DC Office Vacancy Steady at 20-22% Despite Tech Hopes
Washington's commercial real estate market faced ongoing pressure in the first quarter of 2026, with office vacancy rates reported between 20.6% and 22.6% across major analyses. Cresa pegged the rate at 22.0%, flat over recent quarters, while CBRE noted 22.6% and Newmark at 20.6%, reflecting stabilization from office-to-residential conversions in neighborhoods like Capitol Riverfront and NoMa. Negative net absorption ranged from 29,561 square feet at Newmark to 234,546 square feet at Cresa, an improvement from steeper Q4 2025 losses but signaling suspended demand in submarkets such as the Central Business District and Georgetown.
Cybersecurity firms, a key driver of DC's tech boom near Capitol Hill and the East End, leased space but did not reach the reported 300,000 square feet threshold. Large deals remained scarce, with no leases over 100,000 square feet; highlights included Howard University's 94,717-square-foot sublease at 650 Massachusetts Avenue NW and the Washington Commanders' 60,000-square-foot lease at 2200 Pennsylvania Avenue NW in the West End, which posted positive absorption of 110,992 square feet. Trophy assets outperformed, tightening vacancy to 10.9%-16.7%, as tenants favored modern buildings amid flight-to-quality trends.

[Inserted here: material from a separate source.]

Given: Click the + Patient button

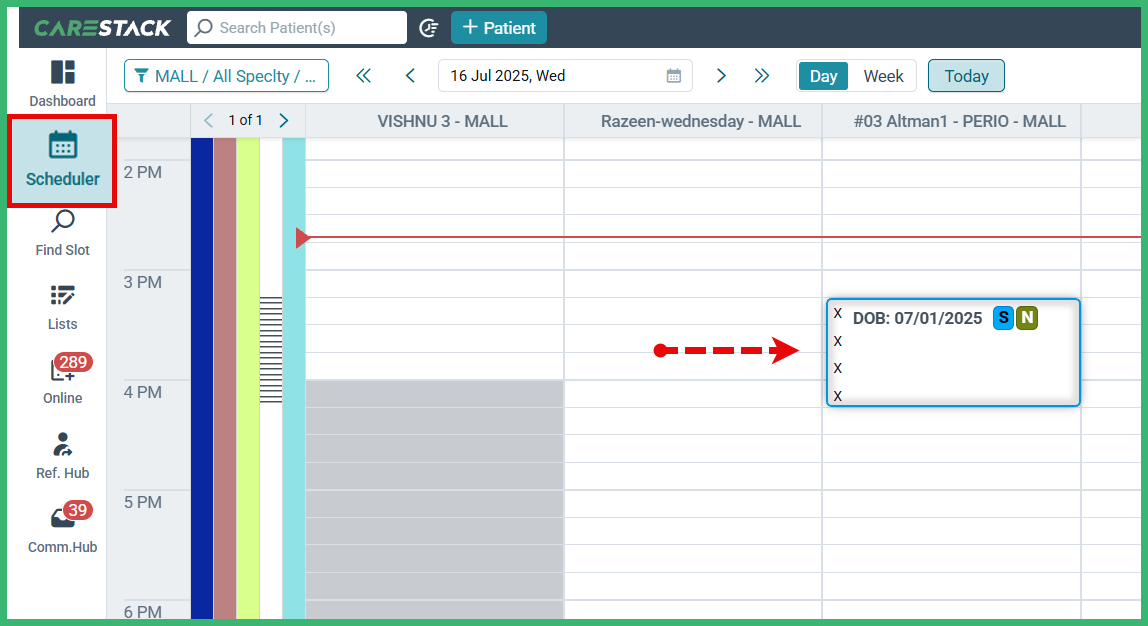Looking at the screenshot, I should coord(498,27).
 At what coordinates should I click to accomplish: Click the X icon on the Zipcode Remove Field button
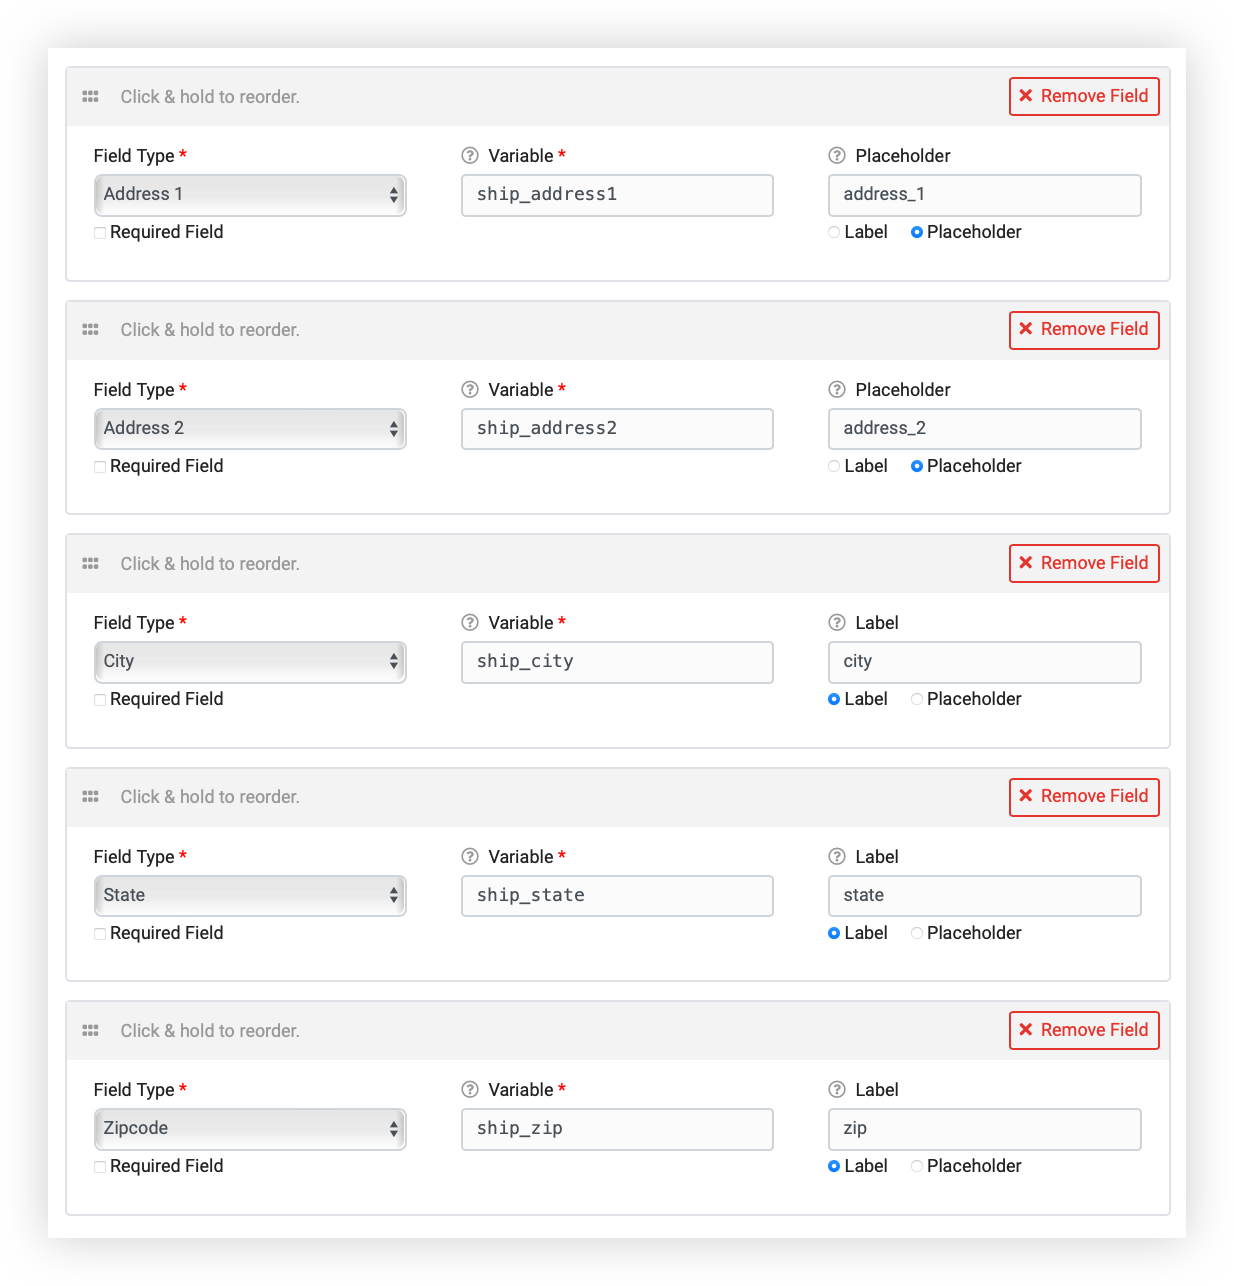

Average asking rents dipped to $58.71 per square foot, down 0.32% quarter-over-quarter, amid sublease availability rising by 171,000 square feet downtown. No new office construction broke ground, with the pipeline reduced to zero from 7 million square feet in 2018; two planned projects for 2028-2031 are nearly fully preleased, easing supply pressures. Lincoln Property Company reported direct vacancy at 17.9% midway through Q1, underscoring varied metrics but consensus on contraction since 2020's 8 million square feet in occupancy losses.